WHAT TO DO:
Give back only the line containing "This screenshot has height=819, width=1456." and every line after it through the end of the data below, transcribed exactly.
+++ PROVIDED RECORDS
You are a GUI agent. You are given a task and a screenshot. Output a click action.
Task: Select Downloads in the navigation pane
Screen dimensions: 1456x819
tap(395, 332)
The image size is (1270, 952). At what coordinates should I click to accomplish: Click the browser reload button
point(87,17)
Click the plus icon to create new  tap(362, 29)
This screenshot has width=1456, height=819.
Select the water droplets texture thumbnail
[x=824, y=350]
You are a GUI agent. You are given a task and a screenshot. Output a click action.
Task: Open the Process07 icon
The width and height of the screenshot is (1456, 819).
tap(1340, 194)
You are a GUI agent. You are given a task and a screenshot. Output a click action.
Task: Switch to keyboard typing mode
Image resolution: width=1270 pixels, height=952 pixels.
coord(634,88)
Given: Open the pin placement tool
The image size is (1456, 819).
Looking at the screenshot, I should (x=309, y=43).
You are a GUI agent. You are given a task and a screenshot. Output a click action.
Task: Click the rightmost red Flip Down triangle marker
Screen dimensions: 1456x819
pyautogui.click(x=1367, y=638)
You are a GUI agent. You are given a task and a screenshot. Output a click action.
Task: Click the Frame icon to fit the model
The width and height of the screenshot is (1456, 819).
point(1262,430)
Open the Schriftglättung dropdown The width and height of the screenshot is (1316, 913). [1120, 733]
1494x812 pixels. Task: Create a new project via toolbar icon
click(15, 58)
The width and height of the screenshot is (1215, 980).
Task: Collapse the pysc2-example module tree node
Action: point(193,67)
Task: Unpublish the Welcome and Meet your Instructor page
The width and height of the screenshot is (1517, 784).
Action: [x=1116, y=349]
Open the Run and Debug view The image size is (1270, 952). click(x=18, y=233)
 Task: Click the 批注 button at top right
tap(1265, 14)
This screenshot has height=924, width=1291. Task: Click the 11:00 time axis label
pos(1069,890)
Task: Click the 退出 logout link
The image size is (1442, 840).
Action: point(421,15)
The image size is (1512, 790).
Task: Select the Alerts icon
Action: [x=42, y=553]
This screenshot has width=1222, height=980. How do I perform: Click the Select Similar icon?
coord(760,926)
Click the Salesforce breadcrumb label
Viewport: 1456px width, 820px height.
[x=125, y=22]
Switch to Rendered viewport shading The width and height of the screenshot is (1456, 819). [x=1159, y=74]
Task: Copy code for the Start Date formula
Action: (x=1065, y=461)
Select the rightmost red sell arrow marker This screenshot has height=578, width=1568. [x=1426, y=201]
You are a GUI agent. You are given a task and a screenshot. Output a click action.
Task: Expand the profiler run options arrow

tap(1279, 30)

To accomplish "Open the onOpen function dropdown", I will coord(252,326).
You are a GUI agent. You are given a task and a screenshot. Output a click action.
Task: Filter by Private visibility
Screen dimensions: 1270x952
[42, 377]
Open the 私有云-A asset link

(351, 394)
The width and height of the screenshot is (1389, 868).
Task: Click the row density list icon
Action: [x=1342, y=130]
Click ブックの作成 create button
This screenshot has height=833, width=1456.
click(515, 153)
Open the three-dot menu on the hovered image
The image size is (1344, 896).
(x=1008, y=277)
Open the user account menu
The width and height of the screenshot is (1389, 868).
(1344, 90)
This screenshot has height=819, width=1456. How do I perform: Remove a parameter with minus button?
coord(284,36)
++++++
RESULT BELOW:
This screenshot has height=819, width=1456. How do I perform: Remove a parameter with minus button?
coord(284,36)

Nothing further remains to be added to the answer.